**Instruction:** Extract each line of the entries below that contains the string "screenshot"; the match is case-sensitive.

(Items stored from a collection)
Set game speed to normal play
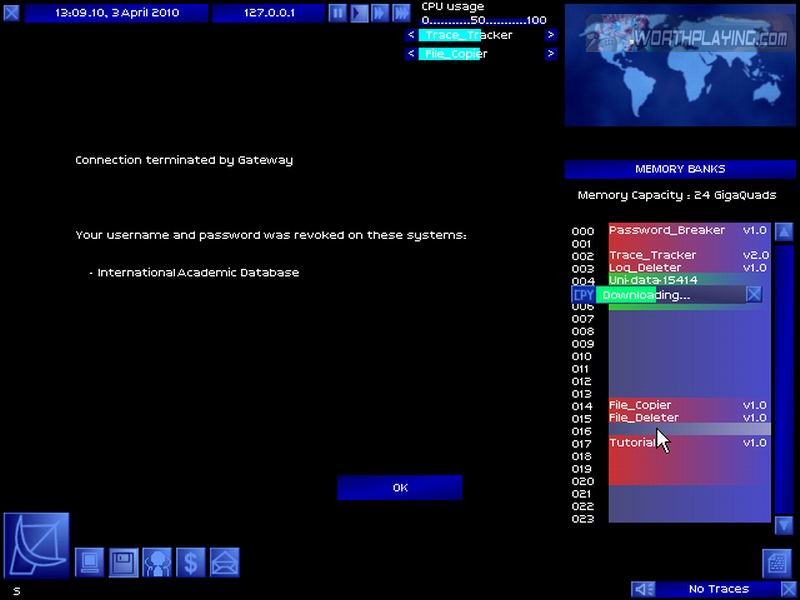click(359, 13)
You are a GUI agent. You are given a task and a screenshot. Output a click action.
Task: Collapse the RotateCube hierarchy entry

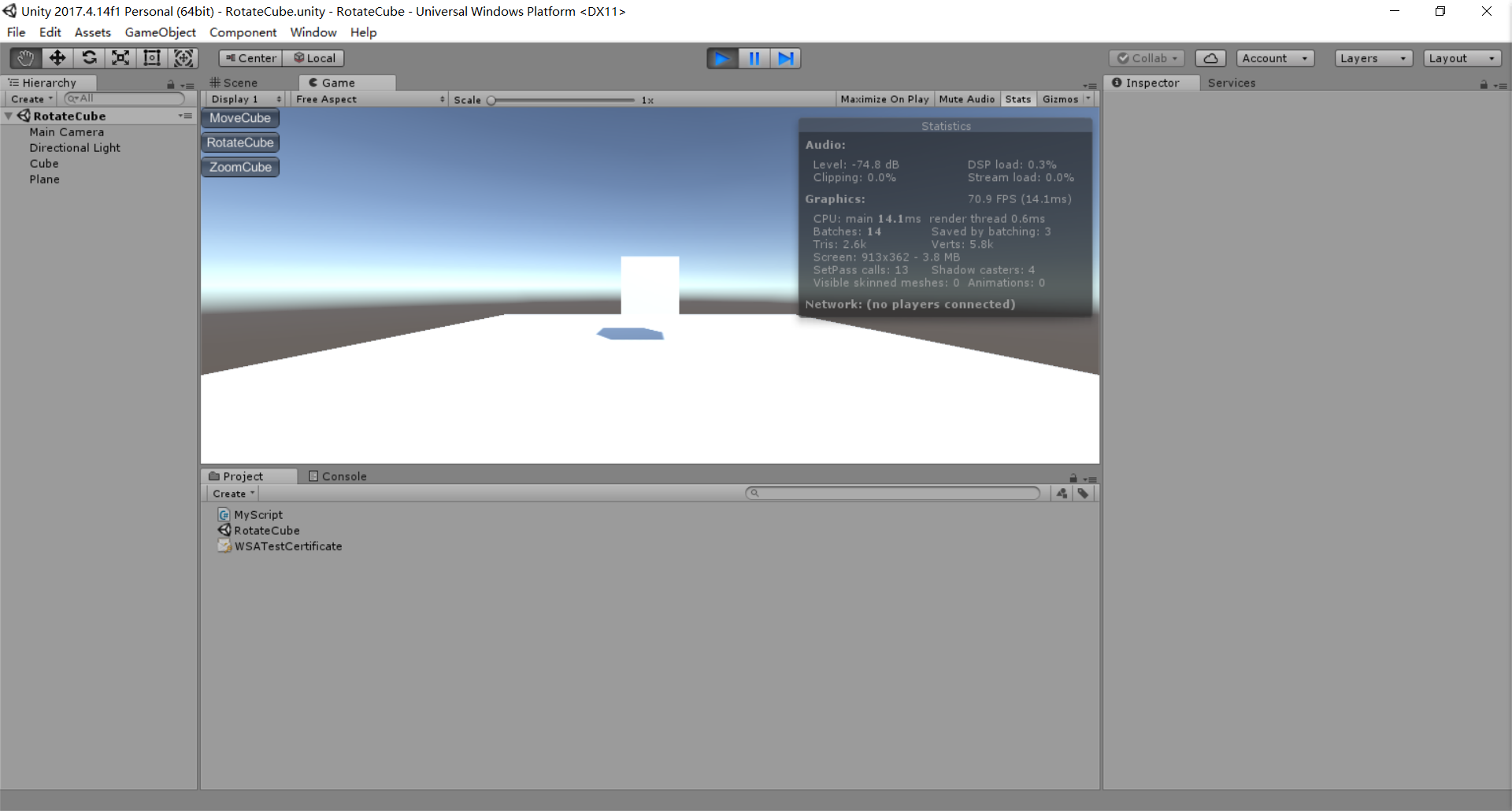click(x=8, y=116)
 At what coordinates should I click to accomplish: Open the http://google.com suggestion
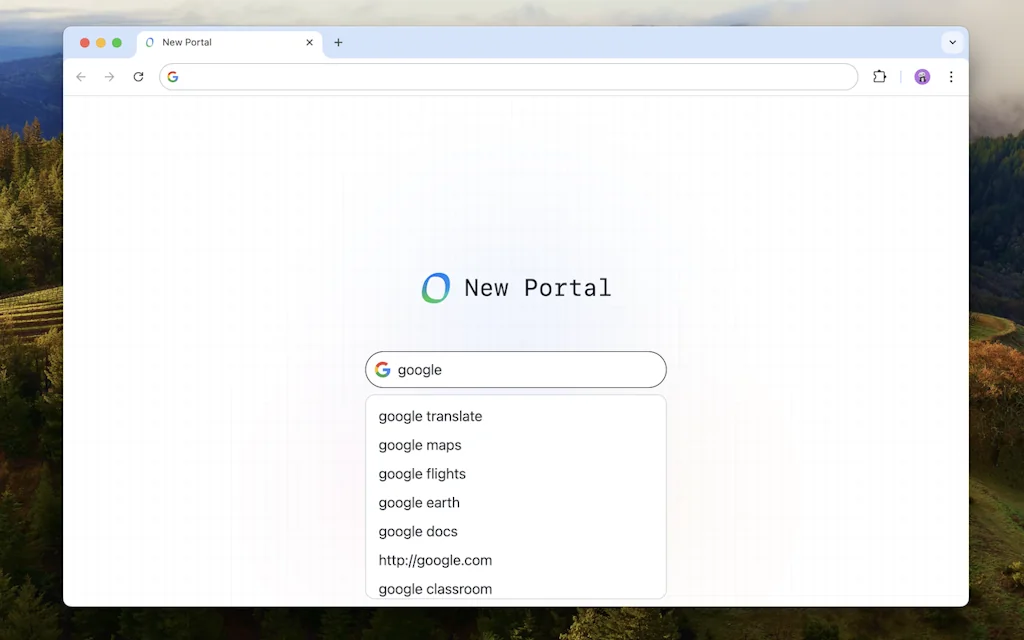(435, 560)
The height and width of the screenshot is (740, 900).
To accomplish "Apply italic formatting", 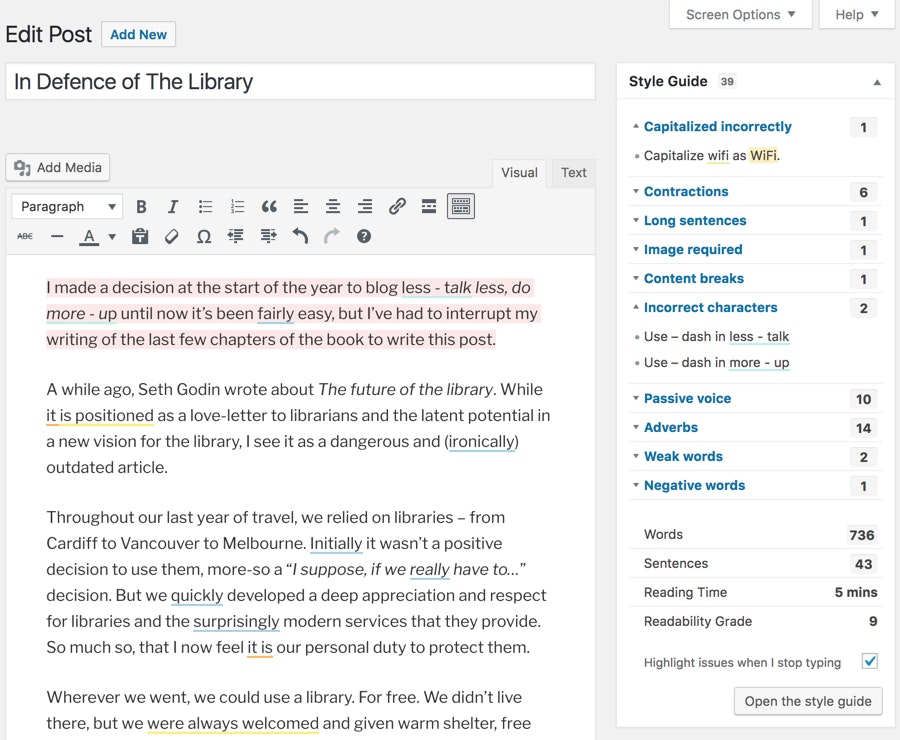I will pyautogui.click(x=173, y=206).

**Answer:**
You are a GUI agent. You are given a task and a screenshot. Output a click action.
The height and width of the screenshot is (740, 900).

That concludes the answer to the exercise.